The Company intends to use the net proceeds from the offering to repay amounts outstanding under the Company’s revolving credit facility and to fund additional investments, for working capital and for general corporate purposes.
BofA Merrill Lynch is acting as the sole book-running manager for the offering, and may offer the shares at prevailing market prices or otherwise from time to time through the New York Stock Exchange, in the over-the-counter market, through negotiated transactions or otherwise.
The offering of the shares will be made under the Company’s shelf registration statement, which was filed with and declared effective by the Securities and Exchange Commission.
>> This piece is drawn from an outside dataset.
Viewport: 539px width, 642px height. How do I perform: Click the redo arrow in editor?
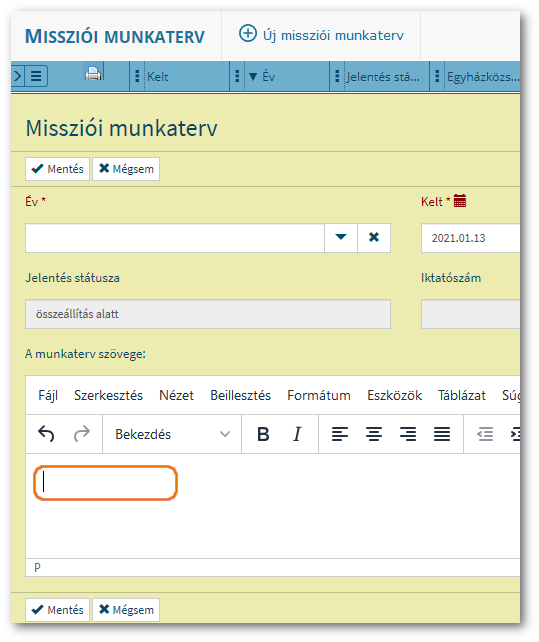coord(82,434)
The offering will be made only by means of a prospectus supplement and prospectus, which has been filed with the Securities and Exchange Commission. A copy of the prospectus supplement and prospectus related to the offering can be obtained by contacting BofA Merrill Lynch, Attention: Prospectus Department, 222 Broadway, 7
Floor, New York, New York 10038 or by email at
This press release shall not constitute an offer to sell or the solicitation of an offer to buy any securities, nor shall there be any sale of any securities in any state or jurisdiction in which such offer, solicitation or sale would be unlawful prior to registration or qualification under the securities laws of any such state or jurisdiction.